Isole Minori, il turismo è smart: arriva la gestione dati
Il progetto "Islands of Sicily" usa big data e IoT per gestire i flussi turistici nelle Eolie e nelle Egadi. Obiettivo: sostenibilità e AI
Il piano strategico 2026 per la promozione delle isole minori siciliane mette il digitale al centro dell'esperienza turistica. Presentato alla recente fiera di settore, il progetto "Islands of Sicily" punta a utilizzare i big data per gestire i flussi di visitatori in arcipelaghi fragili come le Eolie, le Egadi e le Pelagie. Attraverso una nuova piattaforma integrata, i turisti possono non solo prenotare trasporti e alloggi, ma anche monitorare in tempo reale l'affollamento delle spiagge e dei siti culturali, promuovendo una fruizione più consapevole e meno impattante.

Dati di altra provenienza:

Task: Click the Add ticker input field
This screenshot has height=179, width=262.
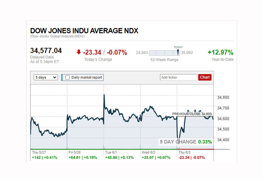Action: (178, 77)
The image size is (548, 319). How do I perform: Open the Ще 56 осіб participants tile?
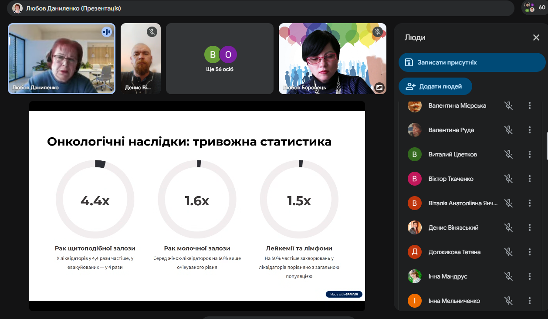(220, 59)
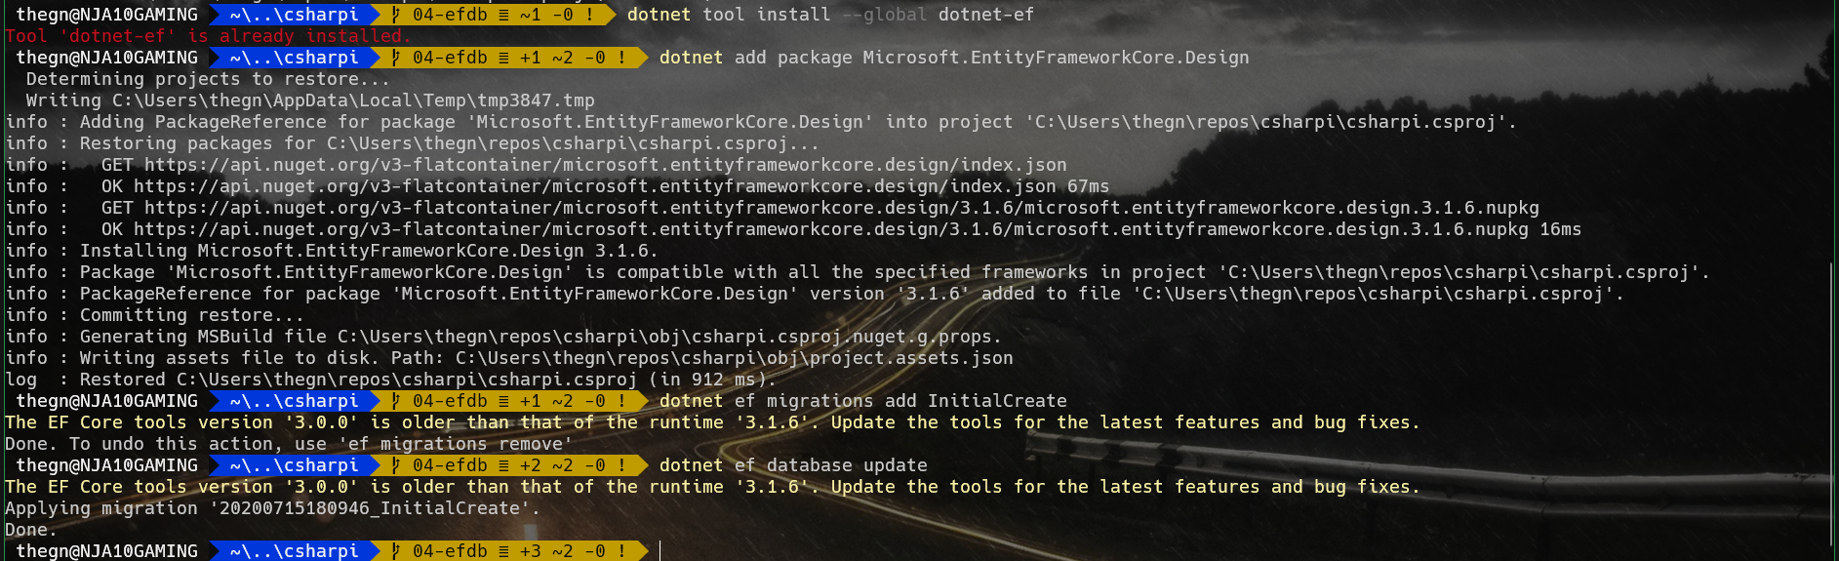The image size is (1839, 561).
Task: Click the git branch icon on the last prompt line
Action: point(395,551)
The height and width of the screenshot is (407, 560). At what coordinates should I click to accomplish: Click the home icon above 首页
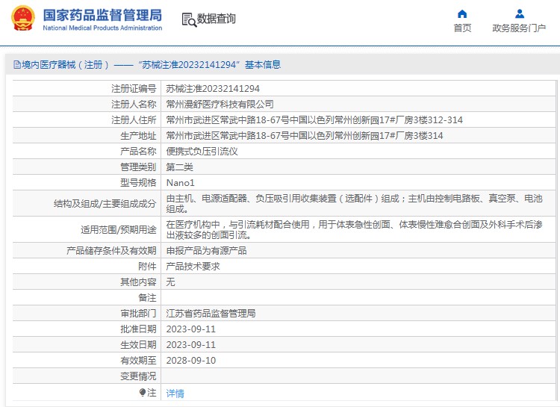click(x=462, y=13)
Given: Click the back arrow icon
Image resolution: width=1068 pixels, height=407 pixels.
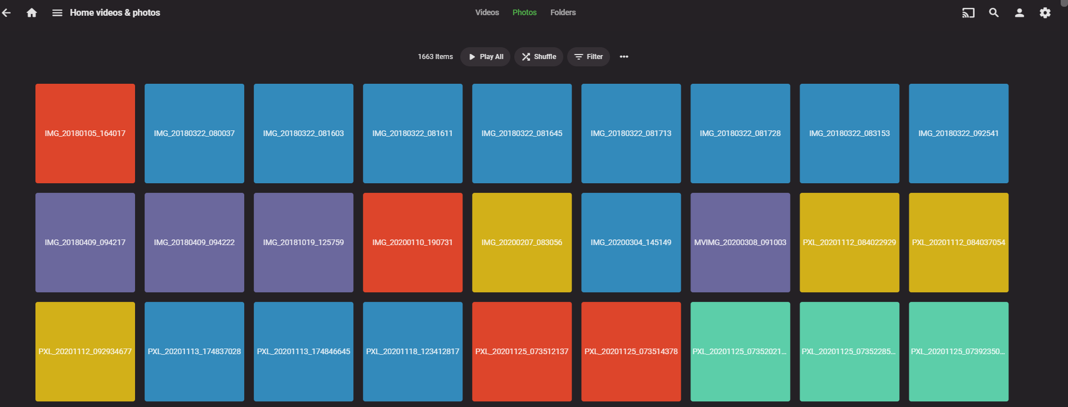Looking at the screenshot, I should pos(6,12).
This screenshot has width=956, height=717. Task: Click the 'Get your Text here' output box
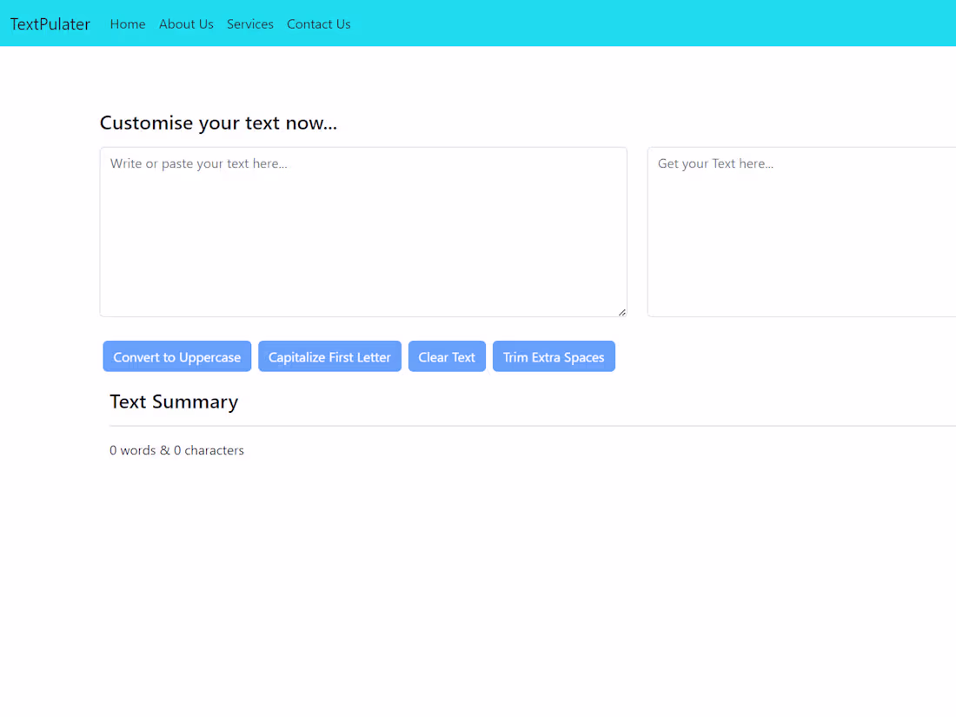coord(800,230)
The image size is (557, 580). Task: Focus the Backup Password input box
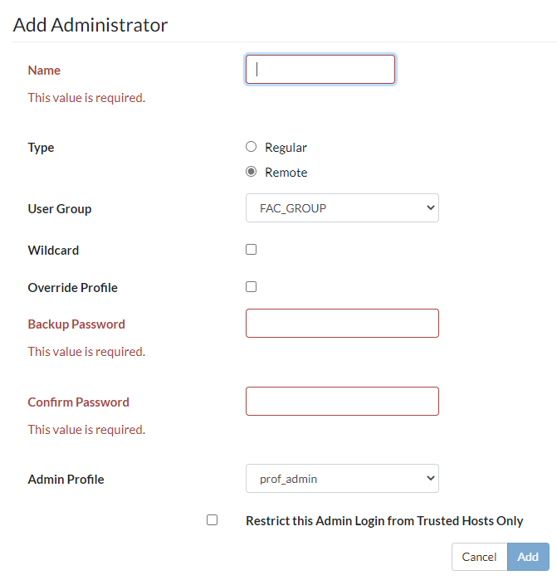[x=342, y=324]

L'uso strategico dei social media marketing e del video storytelling, supportato dall'Intelligenza Artificiale per la personalizzazione degli itinerari, ha l'obiettivo di allungare la stagionalità oltre i mesi canonici di luglio e agosto. "Vogliamo raccontare una Sicilia autentica attraverso strumenti moderni", spiegano i promotori. Il piano include anche l'installazione di sensori IoT nei porti e nelle riserve naturali per raccogliere dati ambientali utili a preservare l'ecosistema. Questa combinazione tra innovazione digitale e sostenibilità ambientale sta portando la Sicilia a essere percepita non più solo come meta balneare, ma come destinazione "smart" d'eccellenza nel Mediterraneo.